#### WRITTEN EXERCISE:
Count the lines in the rows below that contain the string "Task", with case counting, and give only the number.

-------- DATA SUPPLIED

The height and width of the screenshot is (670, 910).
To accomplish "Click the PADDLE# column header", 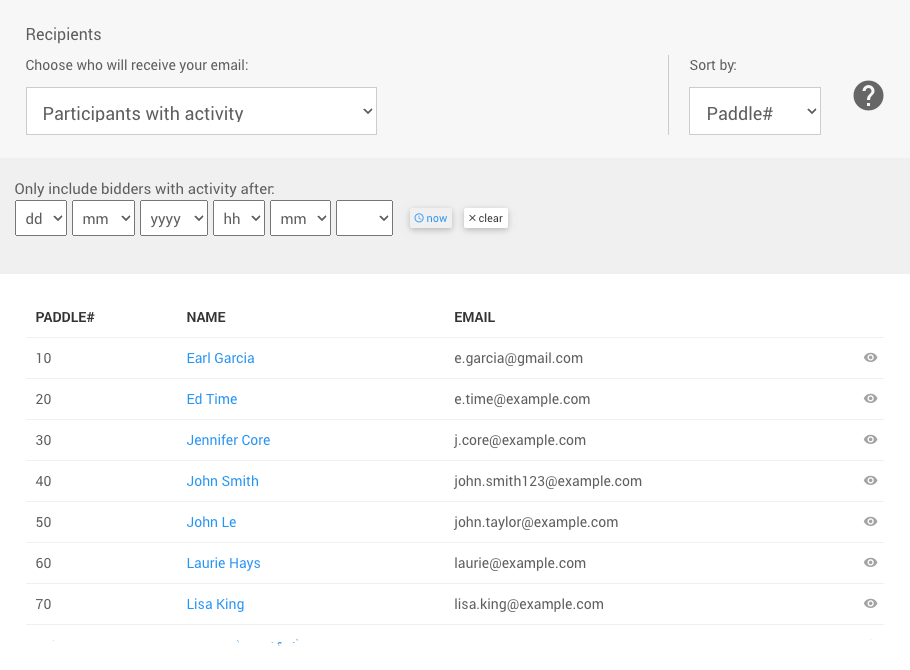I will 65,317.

----------------
-------- DATA SUPPLIED

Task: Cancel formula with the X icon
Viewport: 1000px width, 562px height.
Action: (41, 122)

----------------
-------- DATA SUPPLIED

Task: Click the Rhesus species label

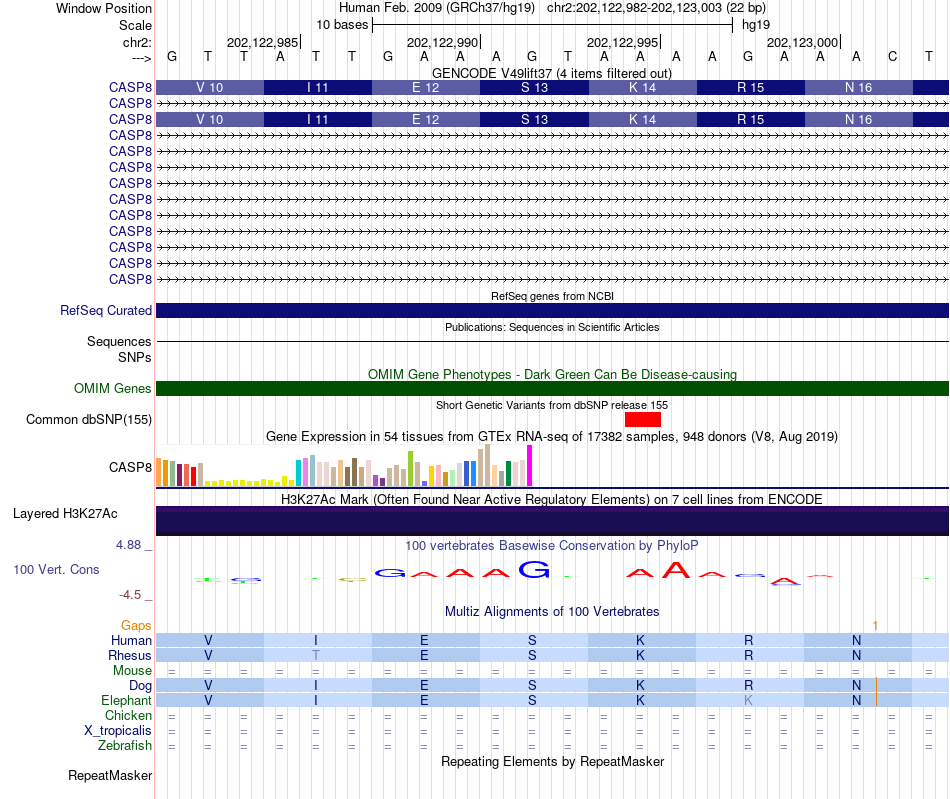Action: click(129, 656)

----------------

#### COMPLETED EXERCISE:
2